Mesmo assim, os dados divulgados pela Arpen preocupam a Associação Pernambucana de Mães Solteiras, que credita o cenário ao pouco trabalho preventivo das autoridades e, mesmo quando há, ao preconceito ainda vigente contra mães sem companheiros, em especial as mais pobres.
“Meu sonho é que um dia não precisem mais da Associação das Mães Solteiras. Após tantos anos, o poder público poderia agir sozinho e investir mais nesse trabalho. Os dados mostram que precisamos de muita ajuda”, desabafa a fundadora da Apemas.
Reconhecimento tardio Assim como a Arpen, o IBDFAM (Instituto Brasileiro de Direito de Família) também mantém um levantamento sobre paternidade no Brasil. Nele, há também o número anual de reconhecimentos tardios desde 2016, quando 14.696 pais o fizeram.
O índice teve um pico em 2019, quando mais de 35 mil pais reconheceram seus filhos.
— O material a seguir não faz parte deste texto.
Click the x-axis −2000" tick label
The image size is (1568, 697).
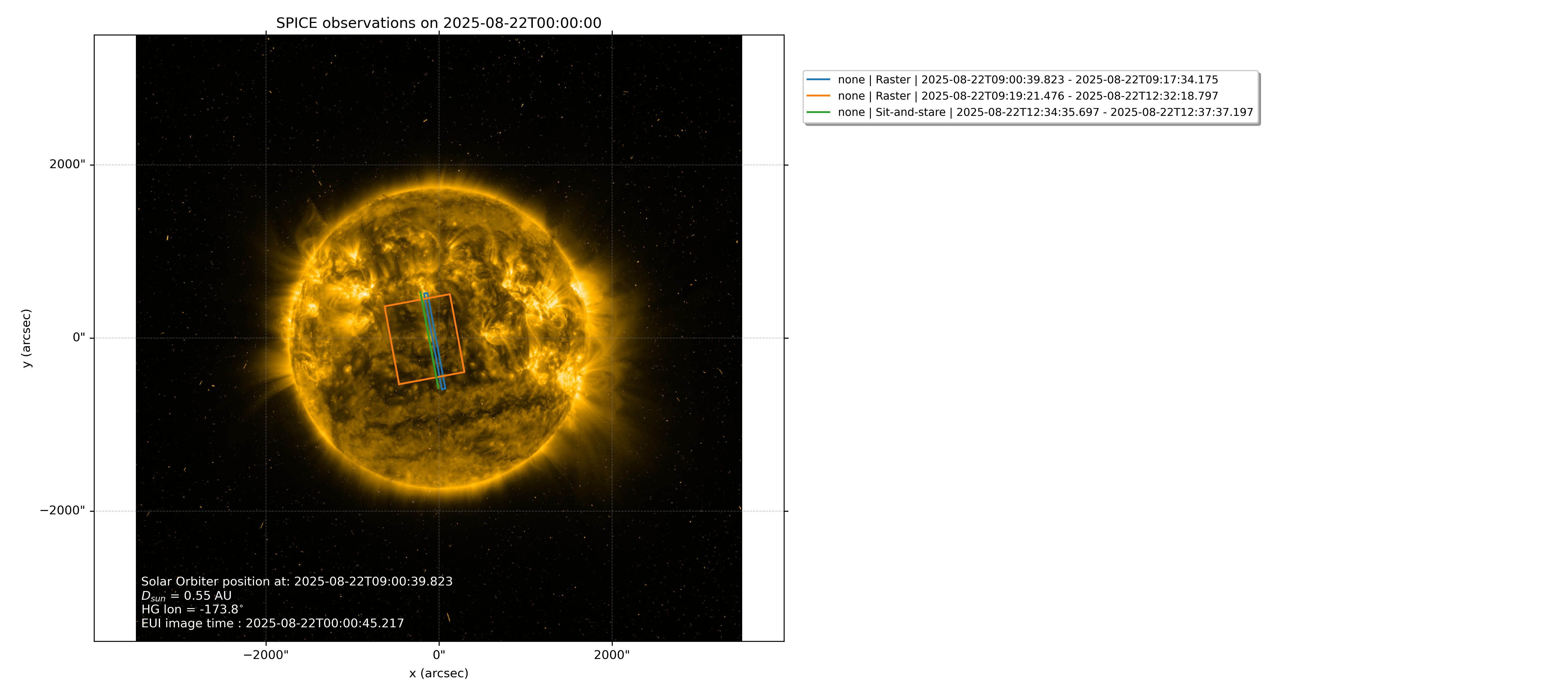click(265, 655)
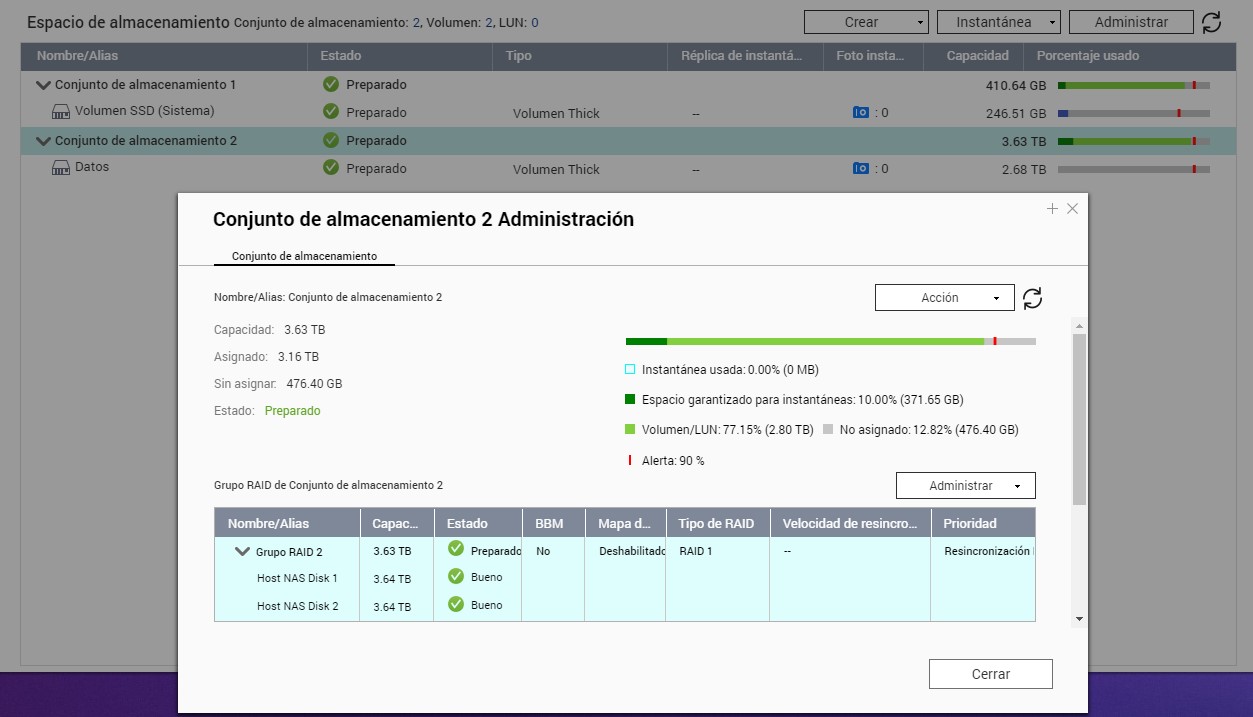Image resolution: width=1253 pixels, height=717 pixels.
Task: Open the Acción dropdown menu
Action: (944, 298)
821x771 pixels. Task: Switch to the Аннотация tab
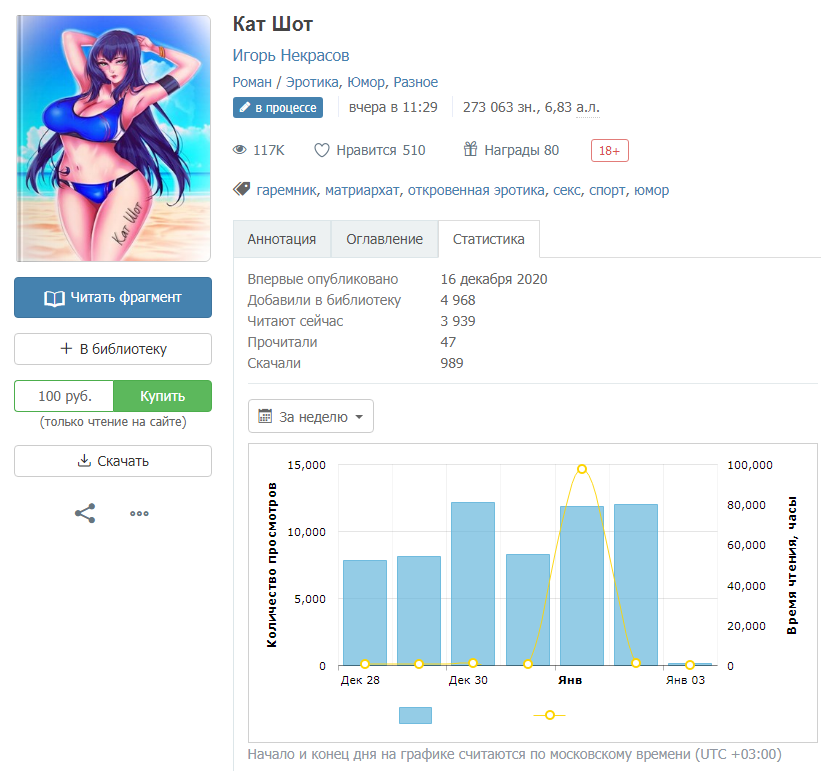pos(282,240)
O ano de 2020, início da propagação da Covid-19, marca uma queda, com quase 24 mil registros, a mesma projeção do instituto para este ano.
Márcia Fidelis, presidente da comissão nacional dos notários e registradores do IBDFAM, diz que a progressão negativa de crianças sem paternidade e a diminuição dos reconhecimentos podem ser explicados por dois fatores: pandemia e crise financeira.
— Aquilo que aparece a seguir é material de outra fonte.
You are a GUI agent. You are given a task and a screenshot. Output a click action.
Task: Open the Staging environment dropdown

“A diminuição da mobilidade social provocada pela pandemia fez com que puérperas postergassem o registro dos filhos. Por isso, entre 2019 e 2020, tivemos uma diminuição de registros. Posteriormente, a crise financeira pode ser o fator preponderante para o afastamento paterno”, declara Fidelis.
Ela diz ainda que as as ações voltadas ao incentivo do reconhecimento, além da edição de normas que desburocratizam os procedimentos de inclusão de paternidade, tanto biológica quanto socioafetiva, são as providências mais promissoras para mudar o quadro atual. “Privilegiar a formalização de parentescos originados da socioafetividade é muito mais efetivo do que impor as responsabilidades de um reconhecimento de vínculo biológico não desejado”.
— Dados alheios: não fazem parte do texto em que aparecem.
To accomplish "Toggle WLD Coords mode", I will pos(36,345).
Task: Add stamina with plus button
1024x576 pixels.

A partir de 2012, o reconhecimento de paternidade passou a ser autorizado diretamente nos cartórios de registro civil, não sendo mais necessária decisão judicial nos casos em que todas as partes concordam com a resolução.
Quando a iniciativa for do próprio pai, basta que ele compareça ao cartório com a cópia da certidão de nascimento do filho, sendo necessária a autorização da mãe ou do próprio filho, caso seja maior de idade.
Caso o pai não queira reconhecer o filho, a mãe deve indicar o suposto genitor no próprio cartório, que comunicará aos órgãos competentes para que seja iniciada a investigação de paternidade.